----- TASK DATA

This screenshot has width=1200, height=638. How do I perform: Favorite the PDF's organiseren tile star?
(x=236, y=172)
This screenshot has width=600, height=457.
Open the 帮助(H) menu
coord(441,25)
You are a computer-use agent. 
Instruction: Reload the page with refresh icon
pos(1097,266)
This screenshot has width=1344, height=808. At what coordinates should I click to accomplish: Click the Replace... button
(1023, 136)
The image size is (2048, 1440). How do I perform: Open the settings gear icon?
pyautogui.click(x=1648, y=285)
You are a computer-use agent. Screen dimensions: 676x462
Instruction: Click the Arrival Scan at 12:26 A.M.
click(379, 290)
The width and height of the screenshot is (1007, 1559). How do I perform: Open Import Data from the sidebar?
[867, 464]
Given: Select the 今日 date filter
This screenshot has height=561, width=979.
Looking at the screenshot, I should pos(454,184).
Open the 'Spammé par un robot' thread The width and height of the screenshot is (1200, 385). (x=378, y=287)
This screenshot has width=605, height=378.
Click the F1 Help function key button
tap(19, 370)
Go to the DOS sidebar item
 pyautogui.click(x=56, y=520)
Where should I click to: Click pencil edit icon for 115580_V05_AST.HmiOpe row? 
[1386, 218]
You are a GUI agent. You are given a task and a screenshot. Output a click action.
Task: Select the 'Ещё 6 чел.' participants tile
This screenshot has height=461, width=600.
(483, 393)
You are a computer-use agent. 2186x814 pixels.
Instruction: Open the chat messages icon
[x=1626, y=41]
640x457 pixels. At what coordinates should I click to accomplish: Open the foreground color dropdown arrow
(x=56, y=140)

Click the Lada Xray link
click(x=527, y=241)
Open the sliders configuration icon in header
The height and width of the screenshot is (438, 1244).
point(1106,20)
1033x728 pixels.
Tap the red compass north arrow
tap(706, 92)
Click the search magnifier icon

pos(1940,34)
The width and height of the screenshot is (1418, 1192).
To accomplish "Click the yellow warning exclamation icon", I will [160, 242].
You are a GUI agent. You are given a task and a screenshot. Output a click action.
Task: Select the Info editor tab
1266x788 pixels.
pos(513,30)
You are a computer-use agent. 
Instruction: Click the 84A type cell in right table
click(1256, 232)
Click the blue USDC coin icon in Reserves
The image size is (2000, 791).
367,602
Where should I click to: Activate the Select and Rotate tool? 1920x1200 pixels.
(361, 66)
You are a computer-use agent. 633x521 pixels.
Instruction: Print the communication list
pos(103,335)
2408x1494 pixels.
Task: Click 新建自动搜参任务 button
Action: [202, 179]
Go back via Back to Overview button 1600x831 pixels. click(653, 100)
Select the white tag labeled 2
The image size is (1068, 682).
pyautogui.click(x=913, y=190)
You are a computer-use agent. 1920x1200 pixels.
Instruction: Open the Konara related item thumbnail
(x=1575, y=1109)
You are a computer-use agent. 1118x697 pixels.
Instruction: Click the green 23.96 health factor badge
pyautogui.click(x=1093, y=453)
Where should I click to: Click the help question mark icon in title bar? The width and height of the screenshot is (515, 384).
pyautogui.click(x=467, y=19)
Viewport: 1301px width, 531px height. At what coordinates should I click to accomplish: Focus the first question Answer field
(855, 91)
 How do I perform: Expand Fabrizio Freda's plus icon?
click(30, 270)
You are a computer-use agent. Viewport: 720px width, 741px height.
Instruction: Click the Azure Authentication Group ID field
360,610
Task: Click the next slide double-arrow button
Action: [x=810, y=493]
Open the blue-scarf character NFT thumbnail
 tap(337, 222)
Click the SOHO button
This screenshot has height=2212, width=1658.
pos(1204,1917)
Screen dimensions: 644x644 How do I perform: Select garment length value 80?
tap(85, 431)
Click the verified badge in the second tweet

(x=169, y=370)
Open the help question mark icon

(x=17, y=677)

----------

◆ **GIVEN REQUEST**
Copy out every one of the items above word for word, leaving nothing altered or left out.

◆ **TASK ANSWER**
This screenshot has width=1200, height=638. How do I perform: Favorite the PDF's organiseren tile star?
(x=236, y=172)
This screenshot has width=600, height=457.
Open the 帮助(H) menu
coord(441,25)
You are a computer-use agent. 
Instruction: Reload the page with refresh icon
pos(1097,266)
This screenshot has width=1344, height=808. At what coordinates should I click to accomplish: Click the Replace... button
(1023, 136)
The image size is (2048, 1440). How do I perform: Open the settings gear icon?
pyautogui.click(x=1648, y=285)
You are a computer-use agent. Screen dimensions: 676x462
Instruction: Click the Arrival Scan at 12:26 A.M.
click(379, 290)
The width and height of the screenshot is (1007, 1559). How do I perform: Open Import Data from the sidebar?
[867, 464]
Given: Select the 今日 date filter
This screenshot has height=561, width=979.
Looking at the screenshot, I should pos(454,184).
Open the 'Spammé par un robot' thread The width and height of the screenshot is (1200, 385). (x=378, y=287)
This screenshot has width=605, height=378.
Click the F1 Help function key button
tap(19, 370)
Go to the DOS sidebar item
 pyautogui.click(x=56, y=520)
Where should I click to: Click pencil edit icon for 115580_V05_AST.HmiOpe row? 
[1386, 218]
You are a GUI agent. You are given a task and a screenshot. Output a click action.
Task: Select the 'Ещё 6 чел.' participants tile
This screenshot has height=461, width=600.
(483, 393)
You are a computer-use agent. 2186x814 pixels.
Instruction: Open the chat messages icon
[x=1626, y=41]
640x457 pixels. At what coordinates should I click to accomplish: Open the foreground color dropdown arrow
(x=56, y=140)

Click the Lada Xray link
click(x=527, y=241)
Open the sliders configuration icon in header
The height and width of the screenshot is (438, 1244).
point(1106,20)
1033x728 pixels.
Tap the red compass north arrow
tap(706, 92)
Click the search magnifier icon

pos(1940,34)
The width and height of the screenshot is (1418, 1192).
To accomplish "Click the yellow warning exclamation icon", I will [160, 242].
You are a GUI agent. You are given a task and a screenshot. Output a click action.
Task: Select the Info editor tab
1266x788 pixels.
pos(513,30)
You are a computer-use agent. 
Instruction: Click the 84A type cell in right table
click(1256, 232)
Click the blue USDC coin icon in Reserves
The image size is (2000, 791).
367,602
Where should I click to: Activate the Select and Rotate tool? 1920x1200 pixels.
(361, 66)
You are a computer-use agent. 633x521 pixels.
Instruction: Print the communication list
pos(103,335)
2408x1494 pixels.
Task: Click 新建自动搜参任务 button
Action: [202, 179]
Go back via Back to Overview button 1600x831 pixels. click(653, 100)
Select the white tag labeled 2
The image size is (1068, 682).
pyautogui.click(x=913, y=190)
You are a computer-use agent. 1920x1200 pixels.
Instruction: Open the Konara related item thumbnail
(x=1575, y=1109)
You are a computer-use agent. 1118x697 pixels.
Instruction: Click the green 23.96 health factor badge
pyautogui.click(x=1093, y=453)
Where should I click to: Click the help question mark icon in title bar? The width and height of the screenshot is (515, 384).
pyautogui.click(x=467, y=19)
Viewport: 1301px width, 531px height. At what coordinates should I click to accomplish: Focus the first question Answer field
(855, 91)
 How do I perform: Expand Fabrizio Freda's plus icon?
click(30, 270)
You are a computer-use agent. Viewport: 720px width, 741px height.
Instruction: Click the Azure Authentication Group ID field
360,610
Task: Click the next slide double-arrow button
Action: [x=810, y=493]
Open the blue-scarf character NFT thumbnail
 tap(337, 222)
Click the SOHO button
This screenshot has height=2212, width=1658.
pos(1204,1917)
Screen dimensions: 644x644 How do I perform: Select garment length value 80?
tap(85, 431)
Click the verified badge in the second tweet

(x=169, y=370)
Open the help question mark icon

(x=17, y=677)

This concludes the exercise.